Voss reminds us that everything we learn initially feels unnatural and odd. I can say from my own experience that that’s true. All new tools and approaches feel awkward and difficult at first. It’s hard to override our own automatic reactions, and doing everything the same as before sounds very tempting.
But if our earlier techniques haven’t always given the best possible results, it’s justified to try something that feels awkward at first. When you learn to use the echo as a normal part of the conversation, you’ll soon notice how much people actually like it.
People love talking about themselves, their challenges, their current situation. It’s important for us to be heard. When you use the echo and pick a few words from the other person’s dialogue, it shows them that you’ve been paying attention.

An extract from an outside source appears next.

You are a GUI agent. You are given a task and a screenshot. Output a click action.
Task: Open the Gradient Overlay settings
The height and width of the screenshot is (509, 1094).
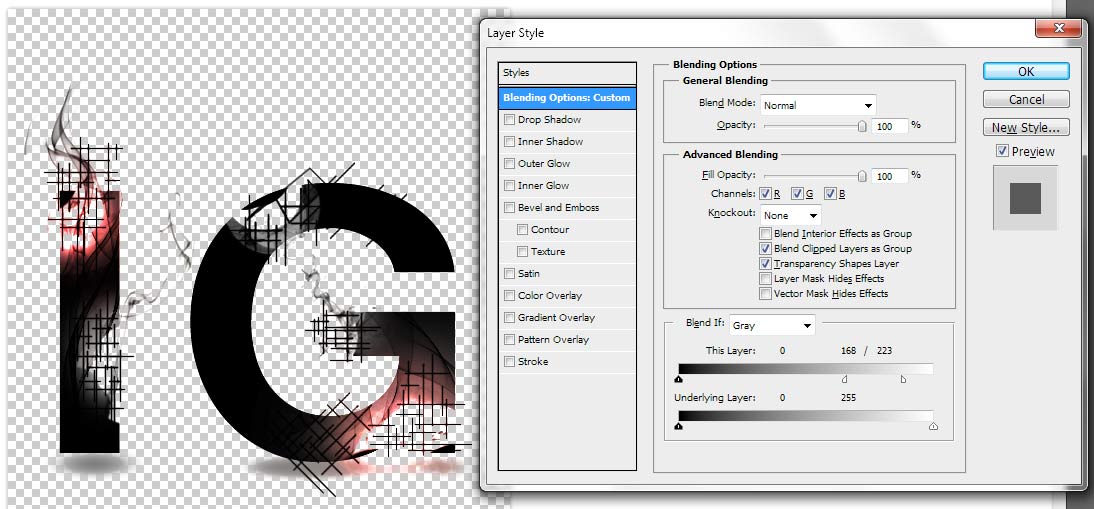[556, 318]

It also tells them that you’d like to hear more. That you’re present.
That you’re present? Yes, because you pay attention to what the other person is saying and…
Finally, a disclaimer: this is a conversation technique, so you need to be able to hear the other person to use it. I’m not at all sure if the same technique will work in written communication, in emails and chats.
TL;DR: The echo, or mirroring technique
- We often need more information from our conversational partner, but if the other person is suspicious, they might give short answers to our questions.
- The echo helps the other person to tell us more without prying or being invasive.
- The echo is Richard Mullender‘s name for this technique.
- Chris Voss calls it mirroring.
- The echo works like this: pick a few words from what the other person said and return them as a question.
- Return them as a question?
- A question is composed of a rising intonation, an inquiring look and genuine curiosity.
- Remember to be silent long enough after asking the question.
- Initially, using the technique will feel uncomfortable and unnatural. Remember to practice!
- This is a conversation technique, so you need to at least hear the other person’s voice to use it.